# WHAT IS ASKED
1) In the blog excerpt, what did Steve Vladeck's paper propose doing with the remaining Gitmo detainees?
2) Summarize the blog excerpt in two sentences.
3) Please retype the blog excerpt, everything from "Last week saw" down to "my thinking. (more…)".

# TEXT EXCERPT
+---+

Last week saw a set of posts, across the law-and-security blogs, about whether an armed conflict existed at the time current commission defendant Abd Al Rahim Hussayn Muhammad Al Nashiri was allegedly involved in planning the October 2000 bombing of the U.S.S. Cole. See, e.g., Frakt, Vladeck, Heller, and Margulies. While I’ve written about this at length elsewhere, after reading the posts, I find myself disagreeing (at least in part) with pretty much all of my friends on the question of who can/must decide the answer to the existence-of-armed-conflict question. Here’s my thinking. (more…)

Detention Post-Gitmo II: A Surreply to Steve Vladeck

by Deborah Pearlstein

Thanks to Steve Vladeck for his thoughtful response to my critique of his paper posted earlier this week. In great sum, Steve has a paper out proposing that the United States hold the remaining Gitmo detainees in the United States under a domestic immigration detention statute to ease the way for Congress to repeal the AUMF statute (under which authority the Gitmo detainees are currently held). I advanced several legal and policy arguments against the proposal. Steve’s post yesterday is a response to my concerns. While I think my original post still speaks for itself, I did want to clarify a few points I think Steve’s characterization of my argument obscures.

+---+

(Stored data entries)
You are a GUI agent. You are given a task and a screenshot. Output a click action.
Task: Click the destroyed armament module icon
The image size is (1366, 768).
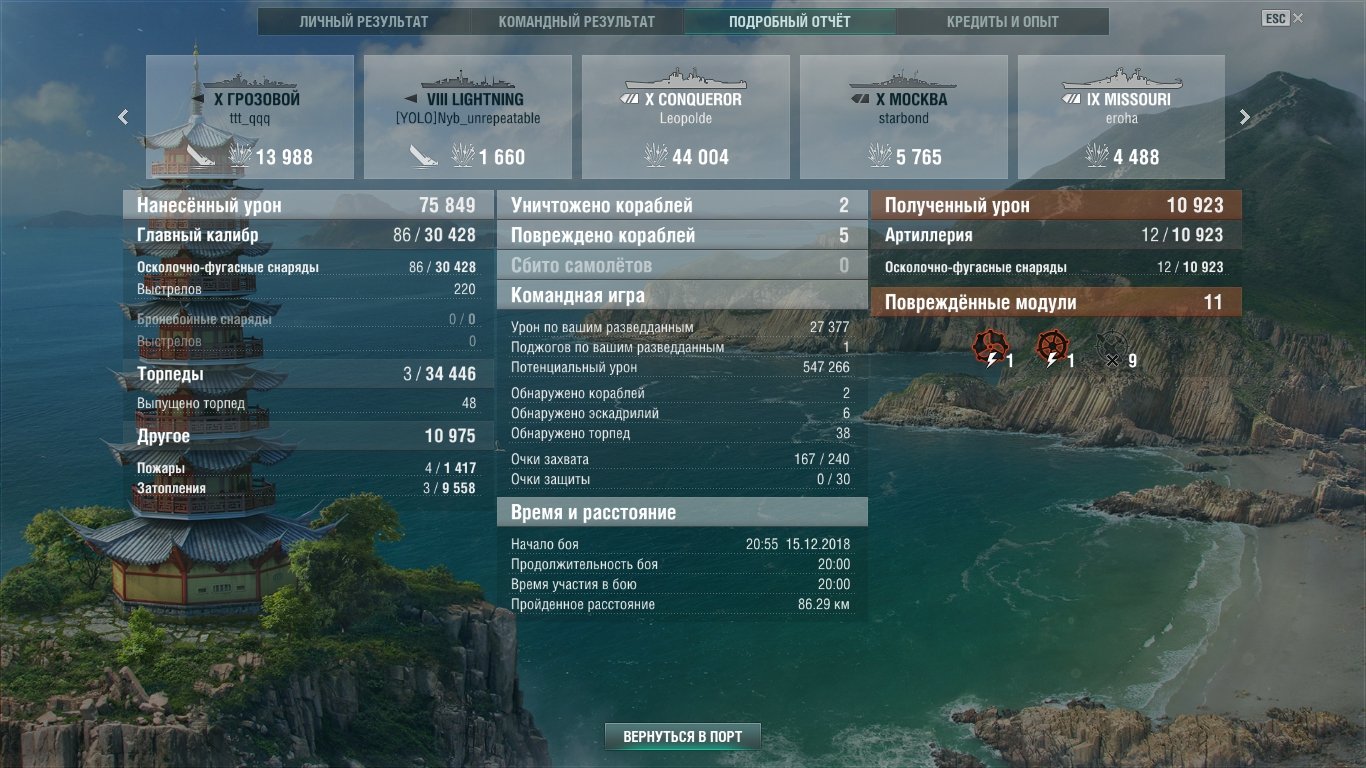click(x=1110, y=347)
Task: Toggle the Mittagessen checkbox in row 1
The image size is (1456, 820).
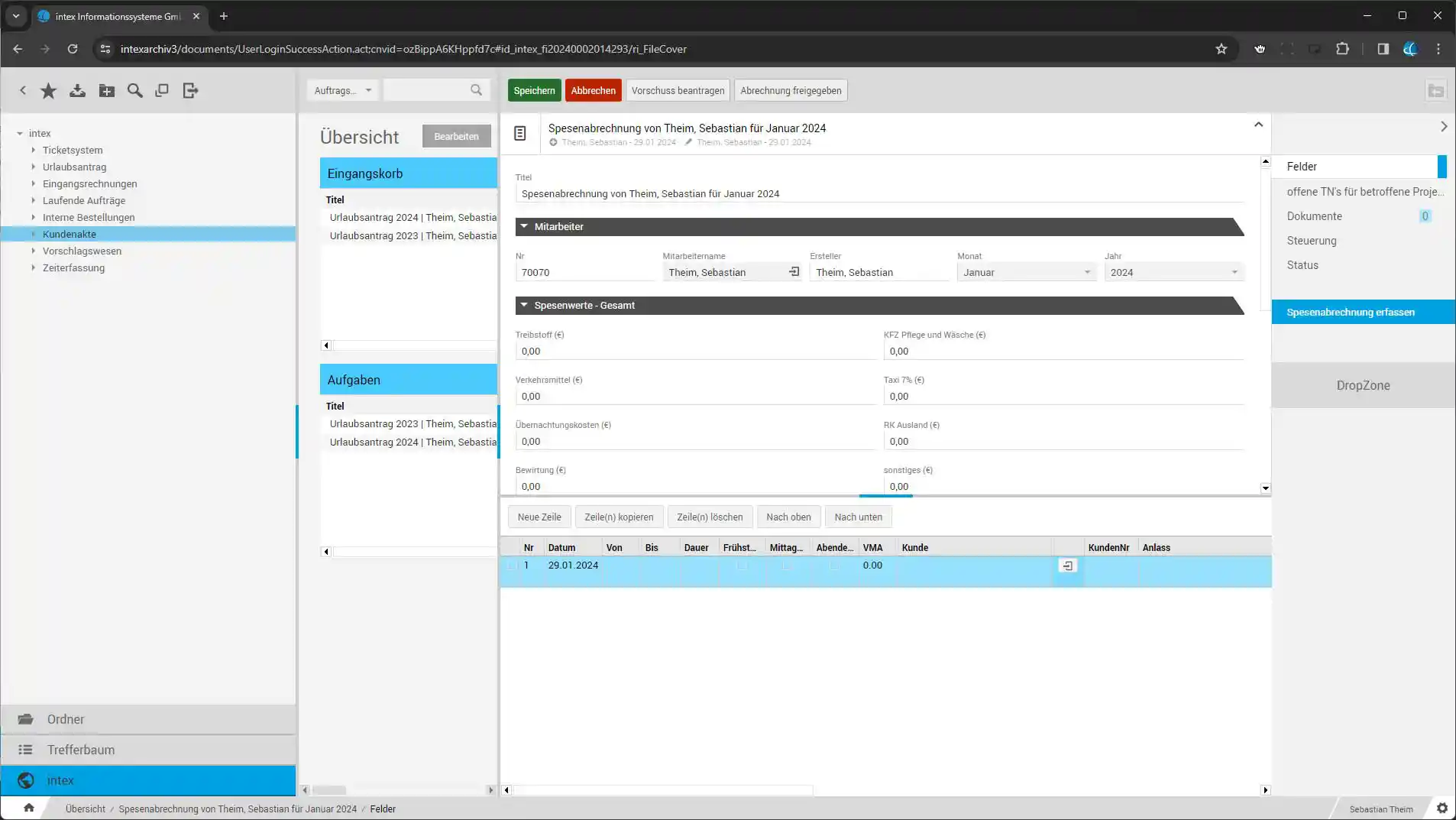Action: pos(787,566)
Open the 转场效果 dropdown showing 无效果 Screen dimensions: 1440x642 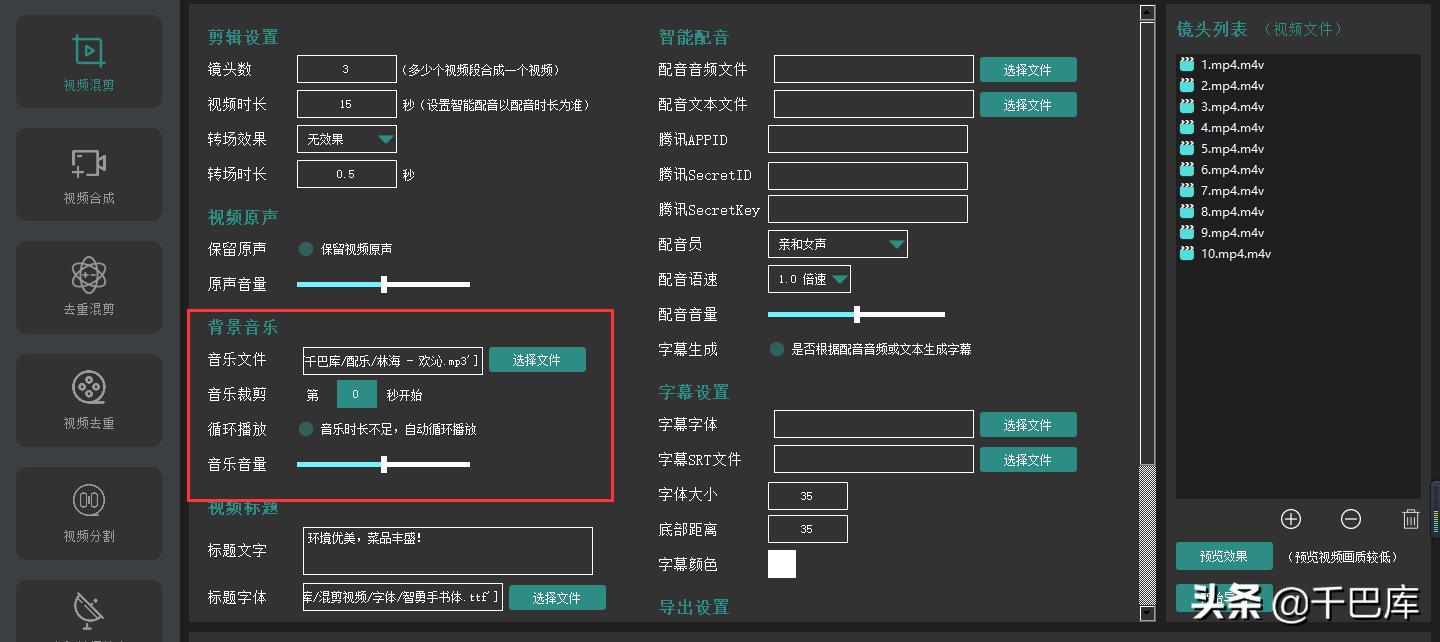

+---+

# WORKED ANSWERS
1) Holding them in the United States under a domestic immigration detention statute.

2) The first post responds to recent blog posts on whether an armed conflict existed when Al Nashiri was allegedly involved in planning the October 2000 U.S.S. Cole bombing, and partly disagrees with them on who can or must decide that question. In the second post, Deborah Pearlstein replies to Steve Vladeck's response about his proposal to hold the remaining Gitmo detainees in the United States under a domestic immigration detention statute so that Congress could more easily repeal the AUMF, and clarifies points of the original critique.

3)
Last week saw a set of posts, across the law-and-security blogs, about whether an armed conflict existed at the time current commission defendant Abd Al Rahim Hussayn Muhammad Al Nashiri was allegedly involved in planning the October 2000 bombing of the U.S.S. Cole. See, e.g., Frakt, Vladeck, Heller, and Margulies. While I’ve written about this at length elsewhere, after reading the posts, I find myself disagreeing (at least in part) with pretty much all of my friends on the question of who can/must decide the answer to the existence-of-armed-conflict question. Here’s my thinking. (more…)